## Task
Locate each line in the items below that contains the word "resolution", and copy every such line.

## Dataset records
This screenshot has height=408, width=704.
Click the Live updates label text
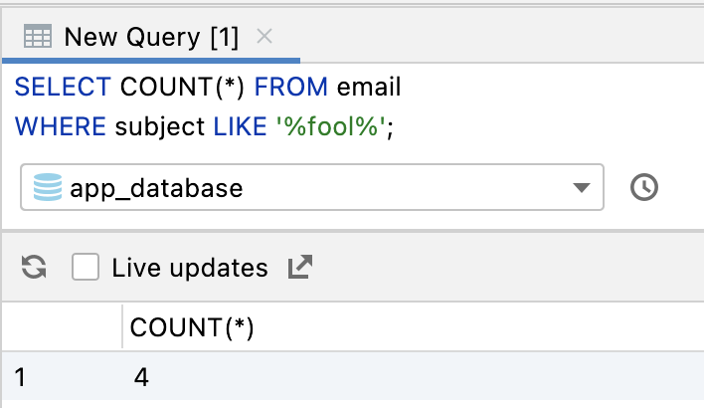click(189, 268)
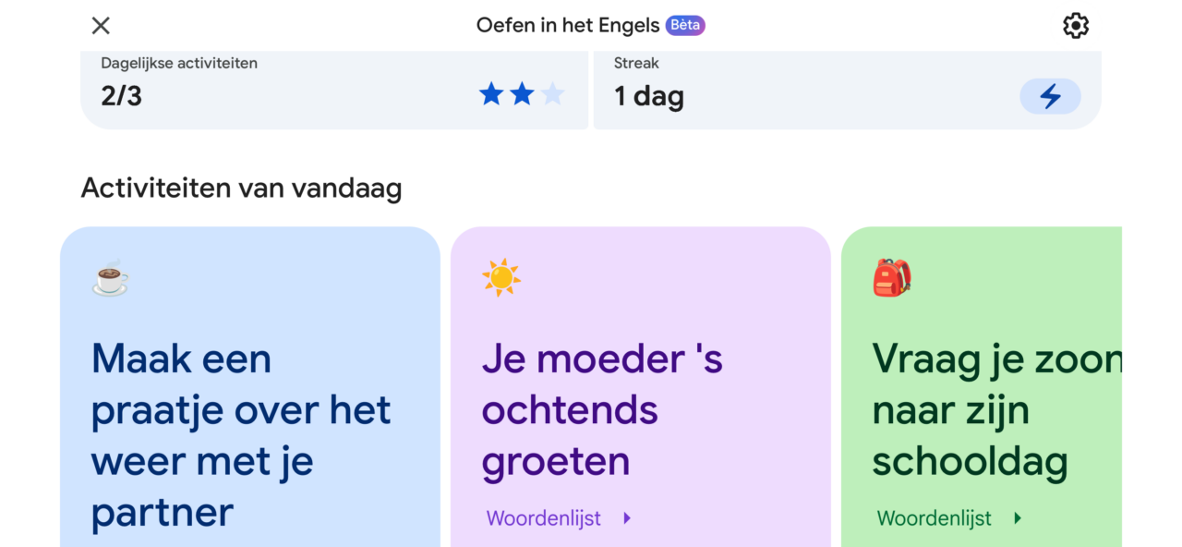Open Woordenlijst for greeting your mother
Screen dimensions: 1182x547
[544, 518]
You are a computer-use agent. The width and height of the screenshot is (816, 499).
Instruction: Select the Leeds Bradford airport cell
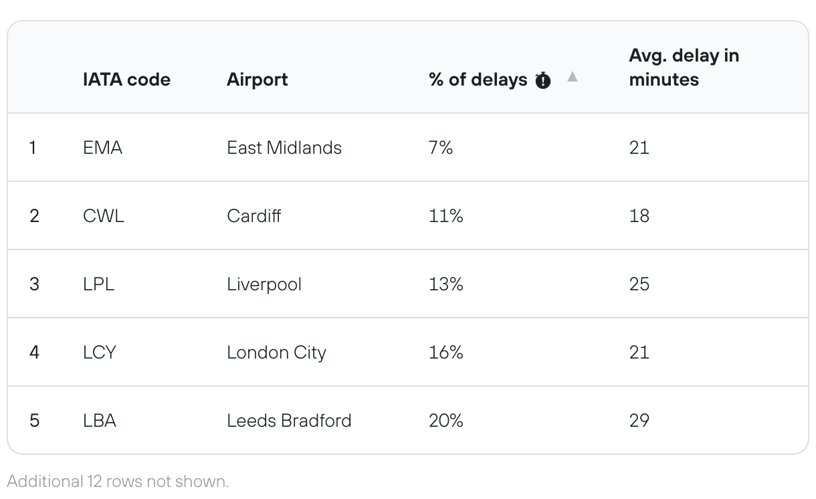tap(289, 421)
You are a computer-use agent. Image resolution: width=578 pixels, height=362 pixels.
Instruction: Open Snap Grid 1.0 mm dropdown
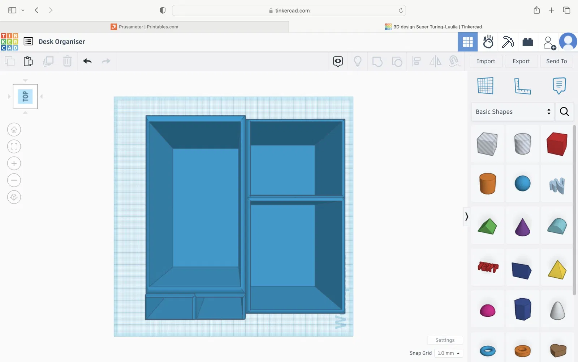pos(449,353)
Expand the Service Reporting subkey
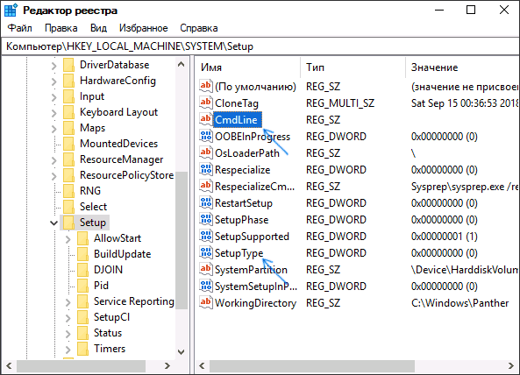 tap(68, 301)
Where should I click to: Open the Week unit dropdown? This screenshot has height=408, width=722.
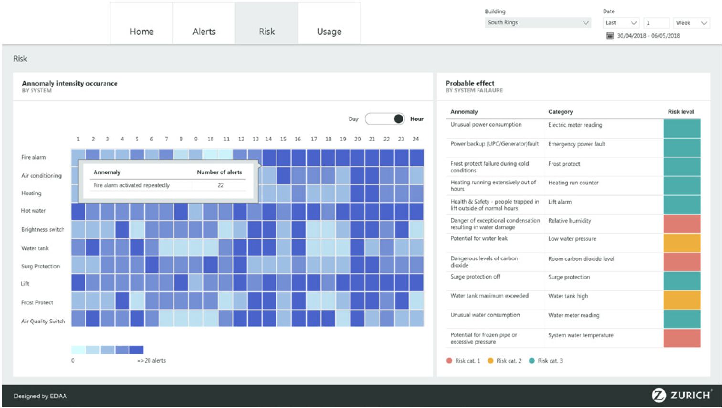tap(691, 23)
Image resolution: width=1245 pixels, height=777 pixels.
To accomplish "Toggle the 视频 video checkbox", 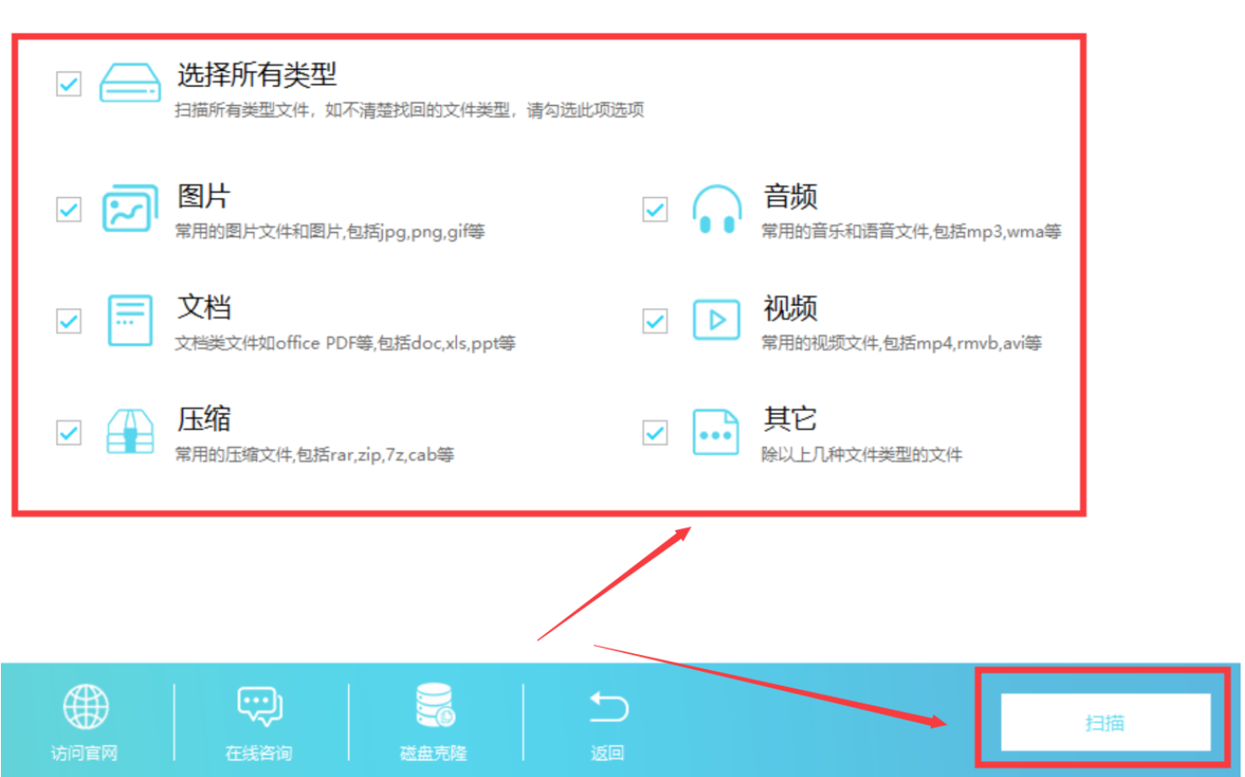I will point(655,320).

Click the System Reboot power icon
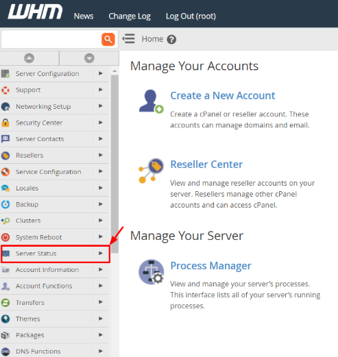tap(5, 237)
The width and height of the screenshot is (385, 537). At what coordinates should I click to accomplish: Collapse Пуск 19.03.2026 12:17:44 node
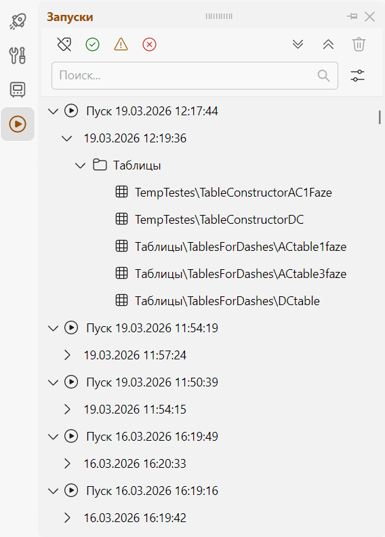(54, 111)
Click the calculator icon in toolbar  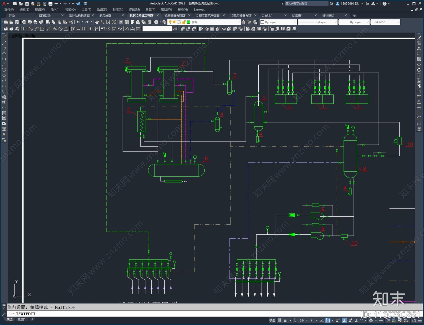(149, 22)
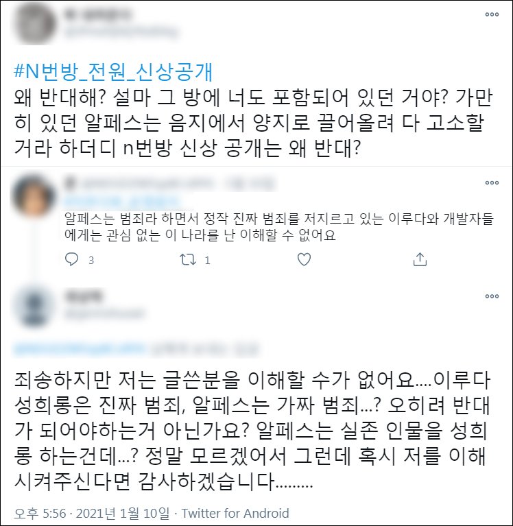Open more options on the top tweet
Image resolution: width=513 pixels, height=526 pixels.
[x=492, y=14]
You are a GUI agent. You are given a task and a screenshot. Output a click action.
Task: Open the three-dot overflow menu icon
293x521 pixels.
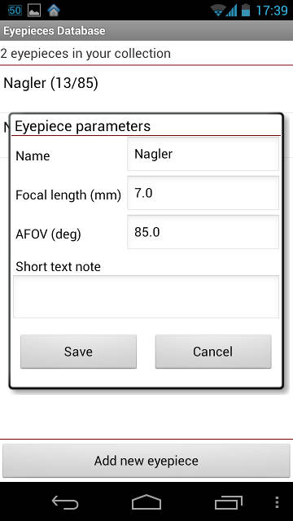(278, 502)
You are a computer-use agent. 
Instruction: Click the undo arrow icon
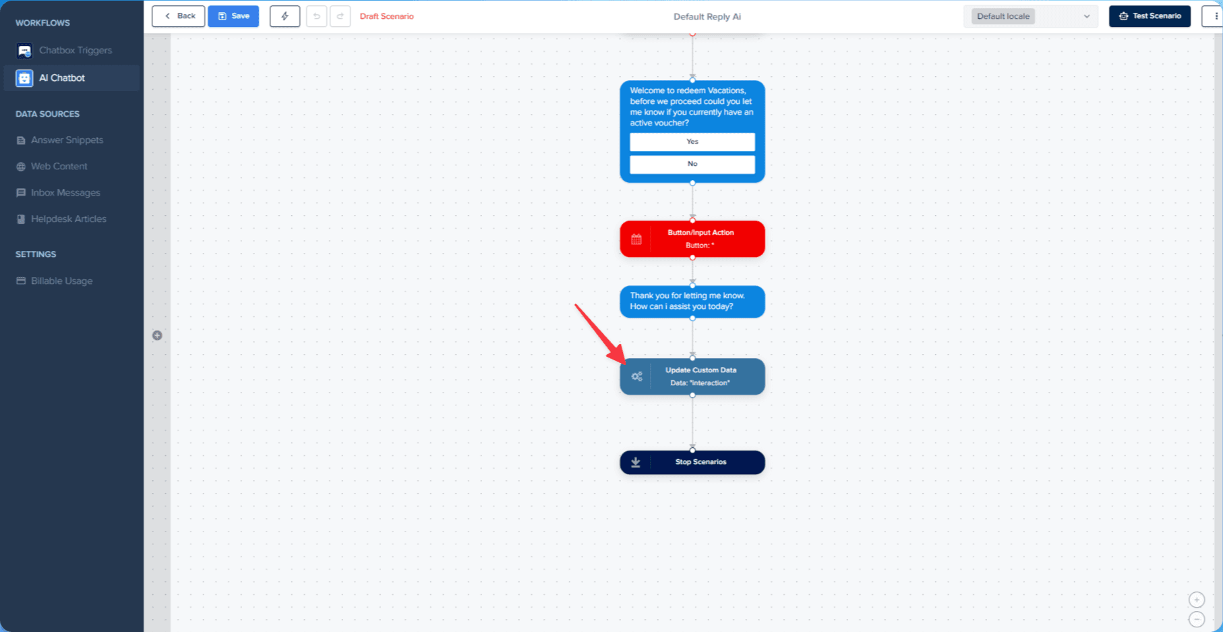point(316,16)
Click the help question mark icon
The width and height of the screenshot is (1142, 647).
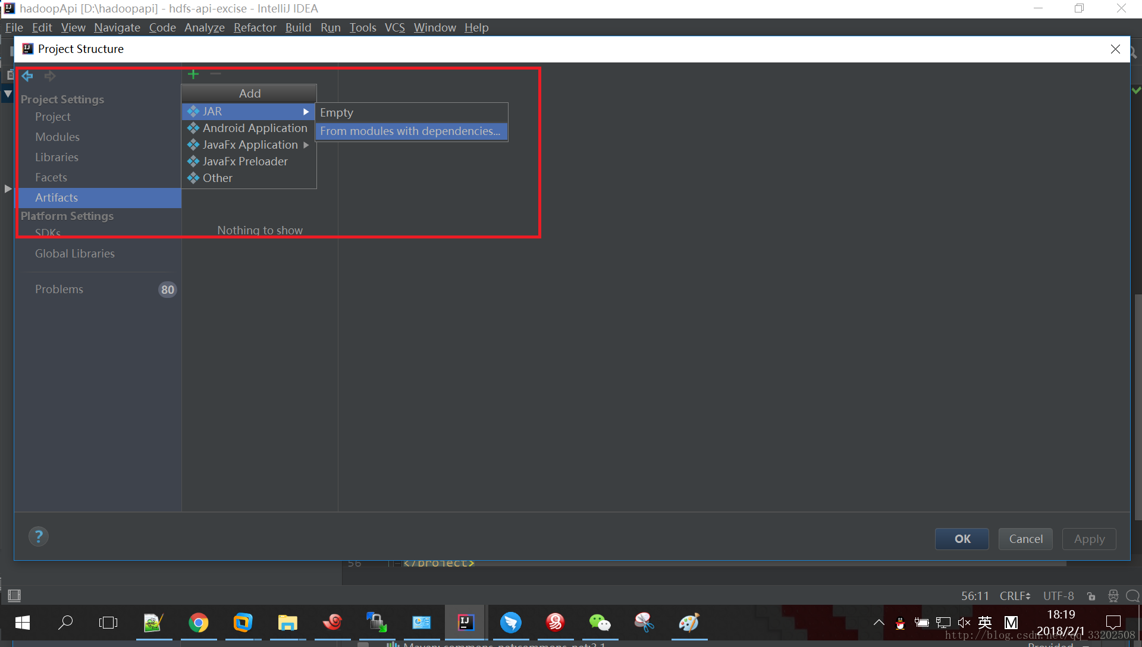pos(39,537)

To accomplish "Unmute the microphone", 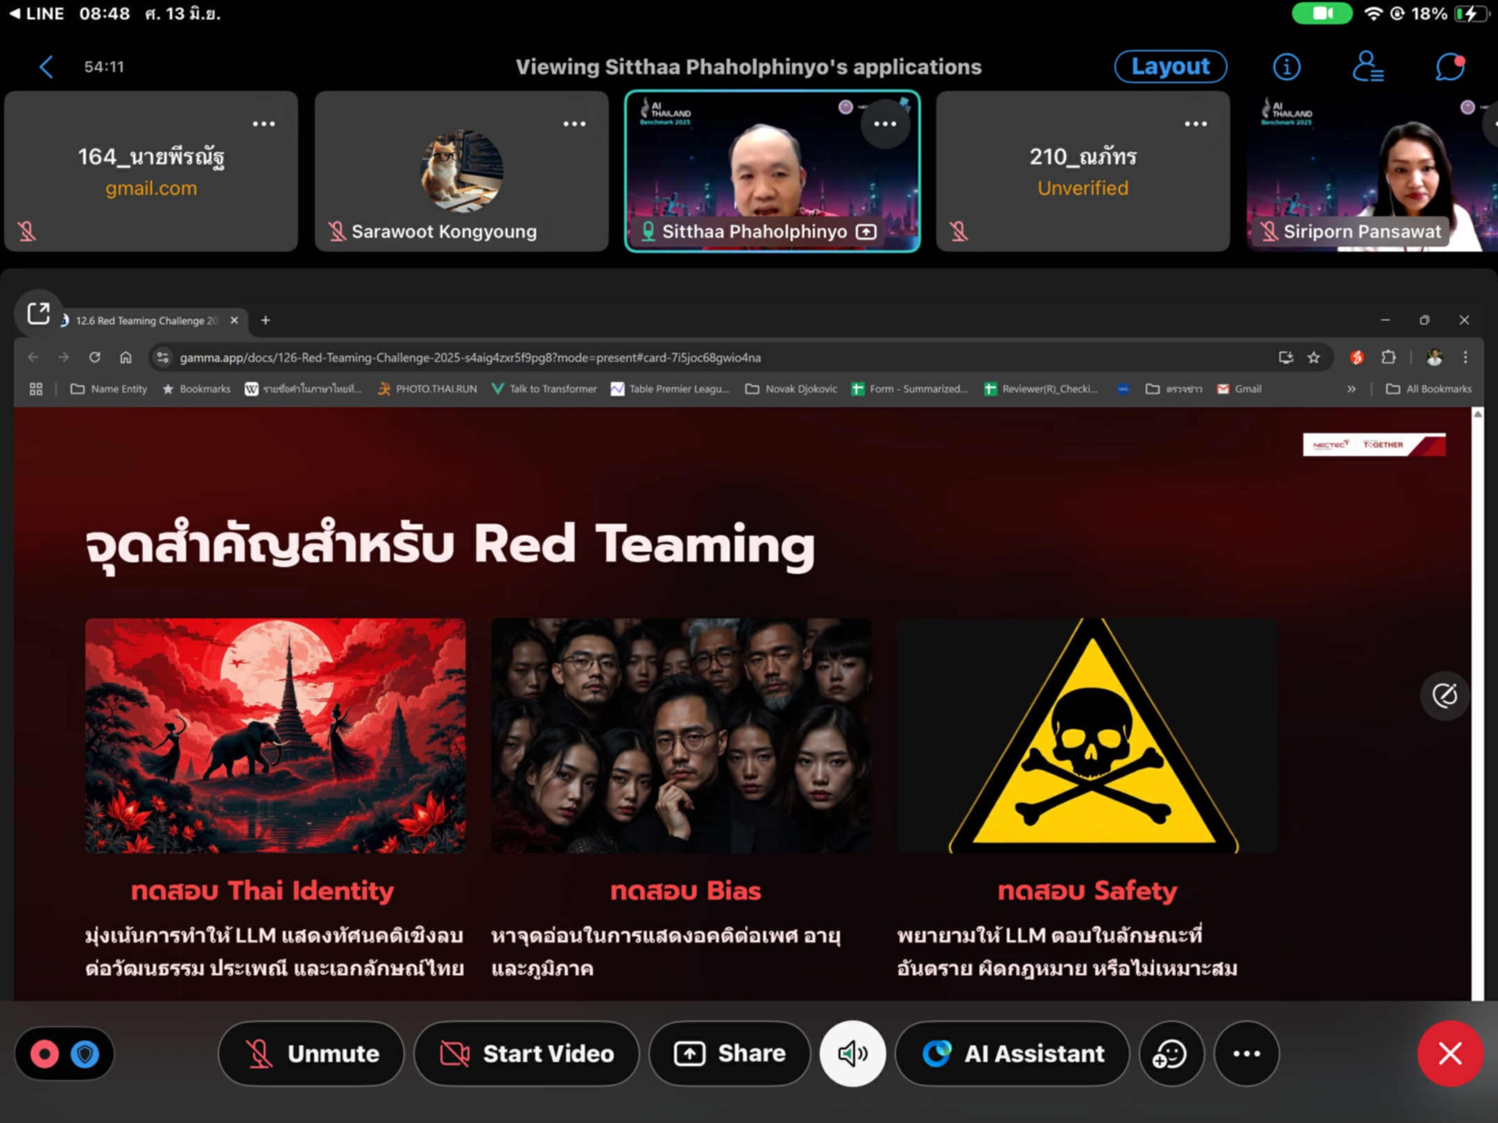I will pos(311,1054).
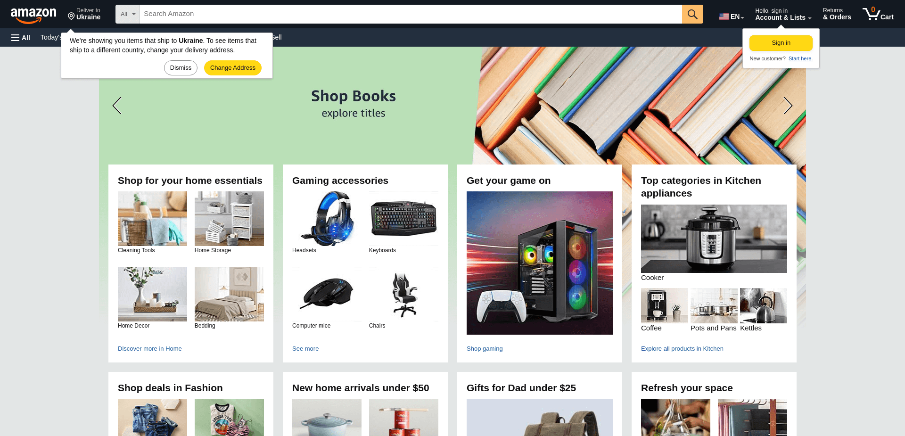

## Solution to the problem
You are a computer-use agent. Image resolution: width=578 pixels, height=362 pixels.
Image resolution: width=1245 pixels, height=777 pixels.
Image resolution: width=513 pixels, height=526 pixels.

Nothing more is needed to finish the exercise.